## Task details
From the data below, return all lines holding the string "screenshot".

## Recorded information

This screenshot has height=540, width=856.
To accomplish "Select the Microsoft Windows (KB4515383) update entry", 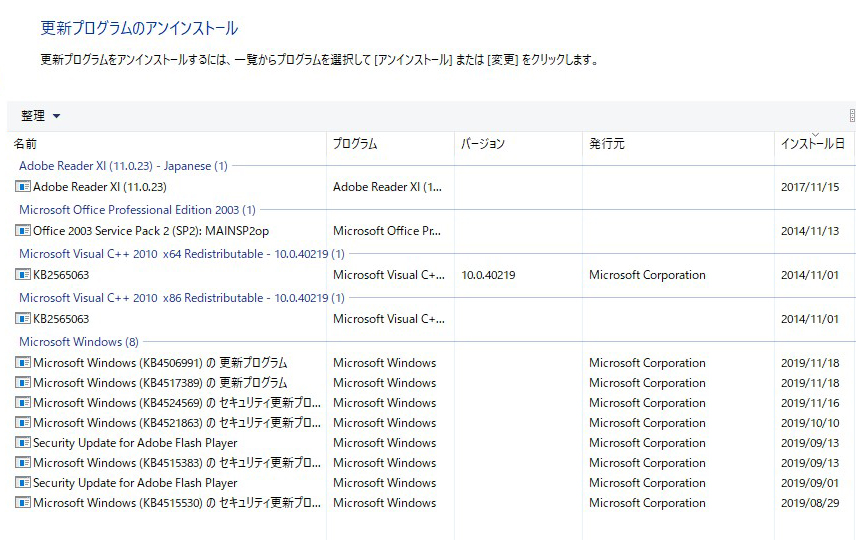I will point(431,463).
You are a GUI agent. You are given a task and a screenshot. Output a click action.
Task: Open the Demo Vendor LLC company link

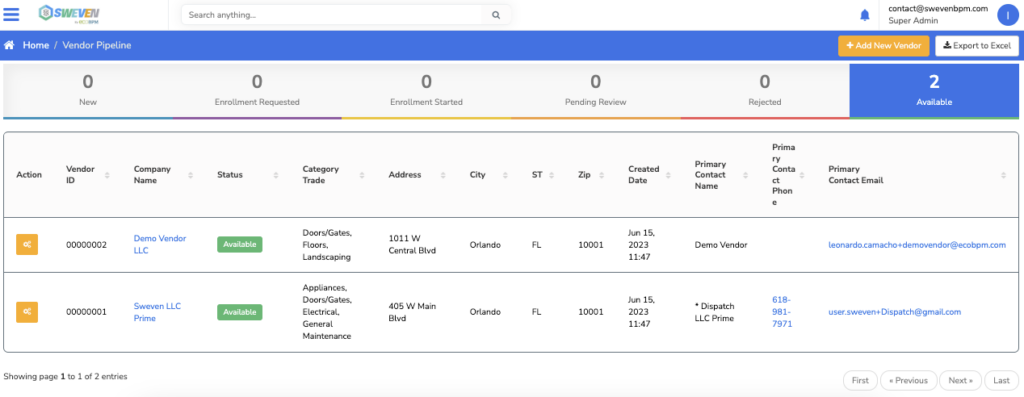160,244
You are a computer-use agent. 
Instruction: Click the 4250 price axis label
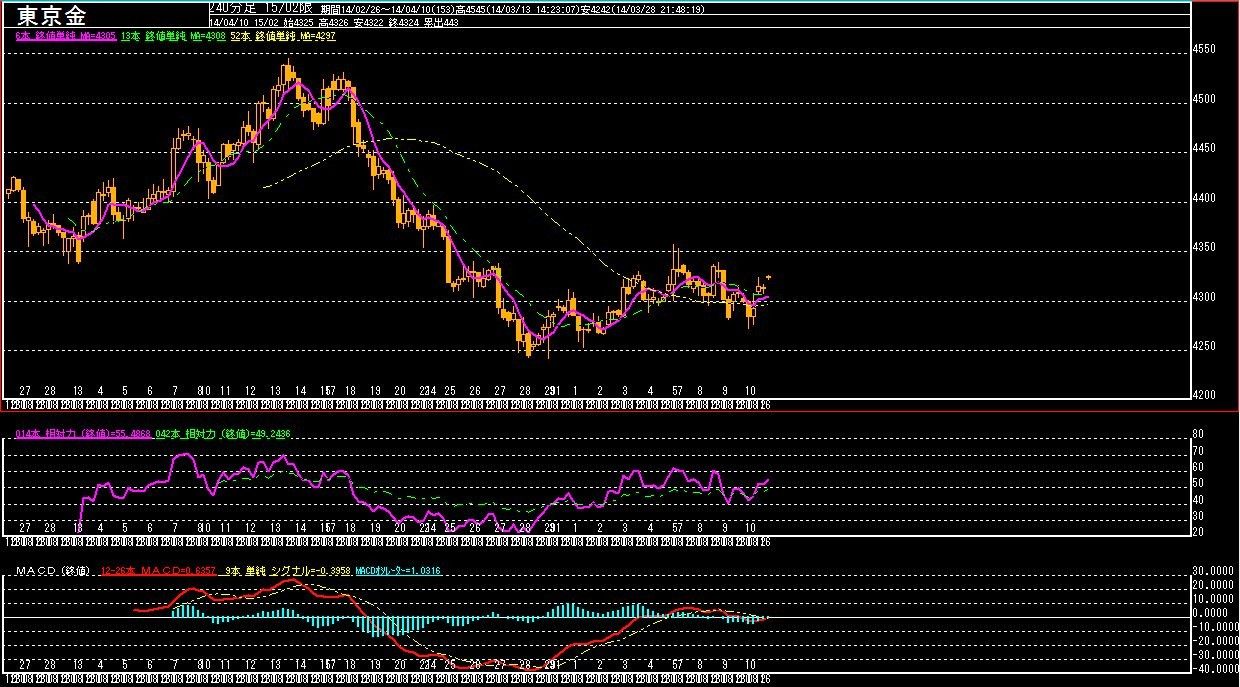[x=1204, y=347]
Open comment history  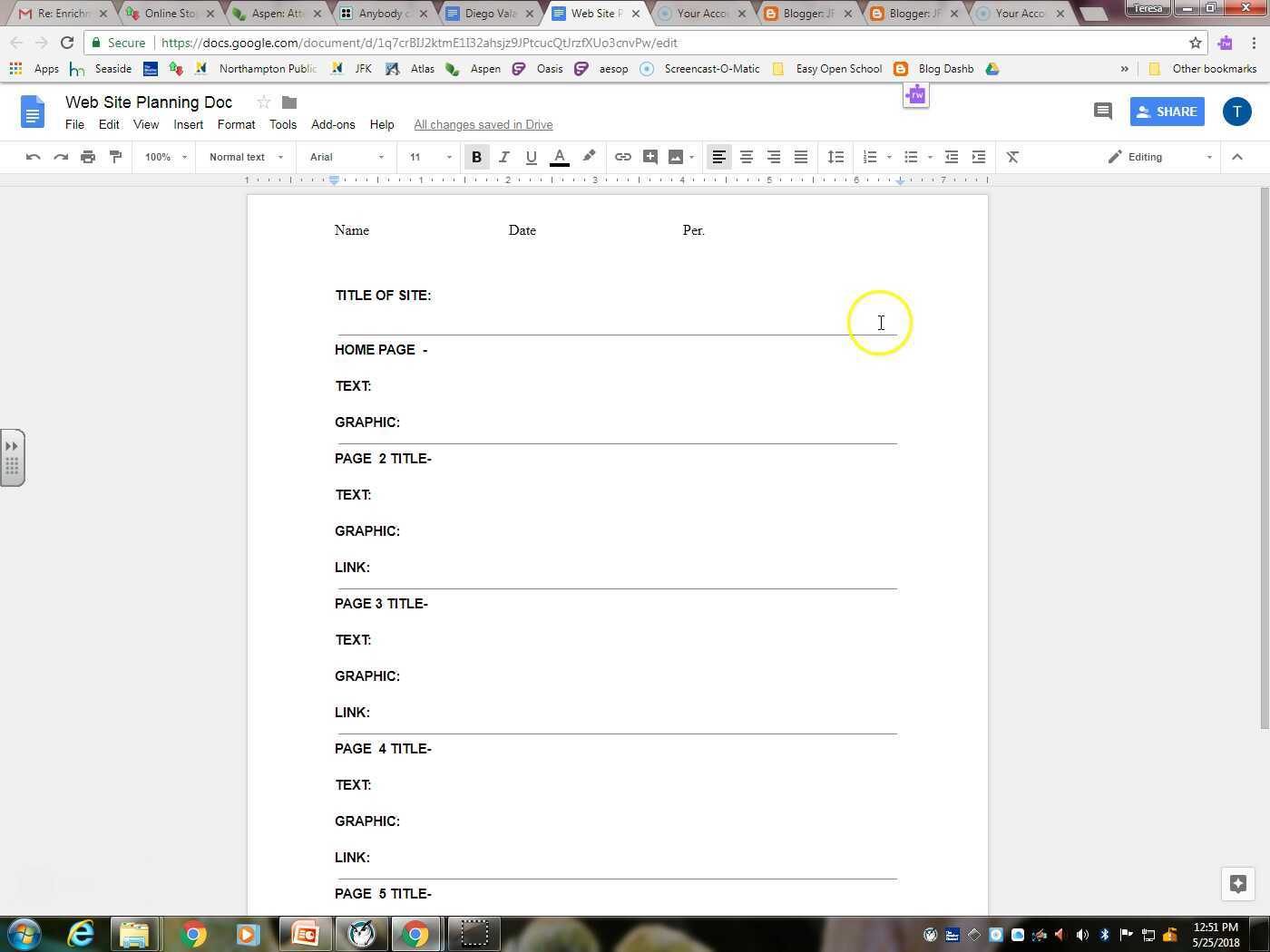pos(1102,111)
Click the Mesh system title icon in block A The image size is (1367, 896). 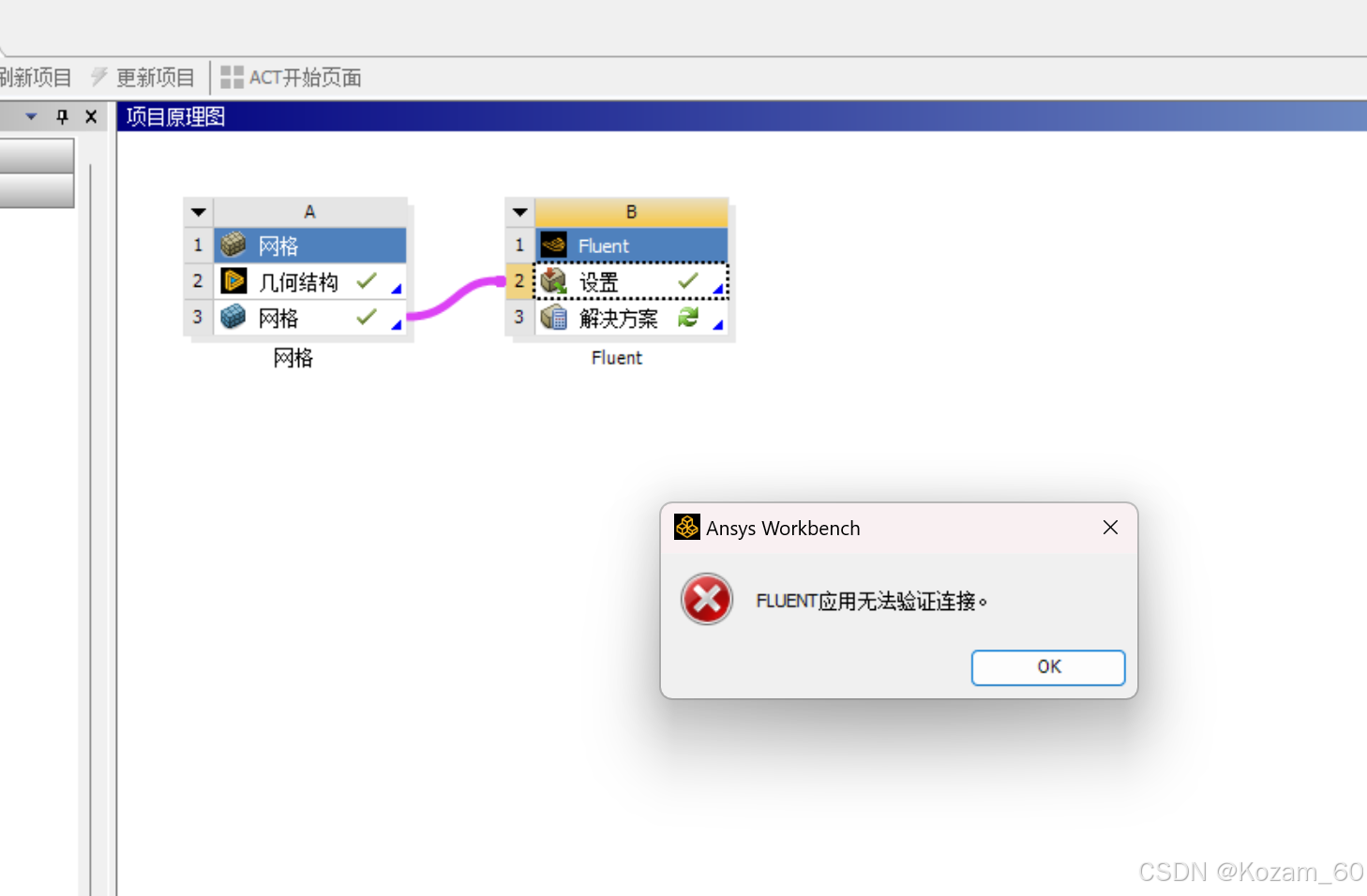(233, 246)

## Result of this task
This screenshot has height=540, width=856.
You are a GUI agent. You are given a task and a screenshot. Output a click action.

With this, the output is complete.